Indeed my first experience of formal 360-degree appraisals was with a global multilateral institution whose Kenya director would cry on my shoulder about his supervisor being completely disinterested in what he felt many of his staff unreasonably needed him to do and not do in order to assess him positively.

It provided an easy opportunity for disgruntled staff to get their own back on him if he had made tough – but in his view necessary – decisions about an issue. And instead of appreciating his resistance to taking the easy way out by being unduly nice to his staff merely to gain popularity and higher ratings, his boss would just condemn him for the negative reviews.

It is such risks that make me wary about recommending 360-degree feedback to all and sundry. I am more likely to if an organisation enjoys a particularly healthy culture of high trust all round, and where all levels have been prepared for handling such a sensitive subject in a constructive way.

As a first stage, I often suggest that such feedback be provided between teams rather than individually – like between levels, departments and functions.

Another question that arises is where extremely low ratings, accompanied by highly negative comments, are made about some receiving their 360-degree appraisals. Should they be shown the precise content of such feedback?

Might it lead them to have their self-confidence and self-esteem battered, and even to overfocus on the likely sources, however anonymously the responses will have been submitted?

Would it be less disruptive for whoever is discussing the feedback with them – whether their supervisor, the HR function or an external coach – to merely offer a sufficient flavour of what has been provided, before turning to how they can deal with the issues expressed by changing some of their attitudes and behaviours?

Either way, adequate reference should also be made to positive feedback that will have been provided.

If the ones who’ve received particularly harsh feedback should perhaps not be shown the whole ugly picture, is it OK to share the full story with those where more positive views were expressed about them? I don’t think so. Let there be a consistent approach.

Whether an organisation’s appraisal system includes 360-degree components or not, it is vital that all involved – everyone who appraises and all who are appraised – are engaged in sessions to help them understand the purpose of such exercises, i.e performance improvement, personal development and career planning, all within a coaching culture.
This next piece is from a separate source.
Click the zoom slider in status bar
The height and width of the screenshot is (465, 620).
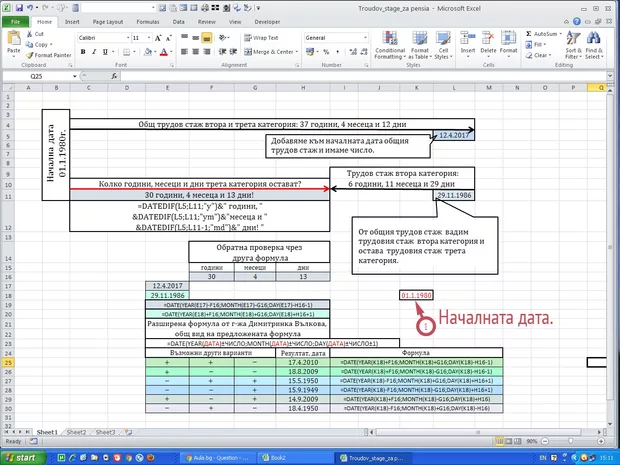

Not an occasional parental lecture to one’s children; not tick-in-the-box annual compliance with having “done” appraisals and pleasing the folks in HR; not just a way to negotiate a salary review or a promotion.

I long ago ceased being surprised by how in very few organisations do appraisal systems add value. On the contrary, too many are but a disruptive, time-consuming nuisance, harming rather than enriching relationships of mutual trust and respect.

Adding the 360-degree component requires yet more focus on purpose, yet more time to plan and implement, yet more continuous follow-up. If appraisal systems work well they are extremely valuable, making everyone feel good about contributing to each other’s learning and growth.

So I am a passionate advocate for them, including the collection and sharing of broader feedback. Plus, I should add, at the highest level, among boards of directors and with CEOs – often the ones who least dare apply such treatment to themselves.

So, does your organisation’s appraisal system help you as an individual move forward, and is this in alignment with the progress of the whole entity? And is your culture robust and honest enough to handle a 360-degree component? These are mission-critical questions that must not be avoided.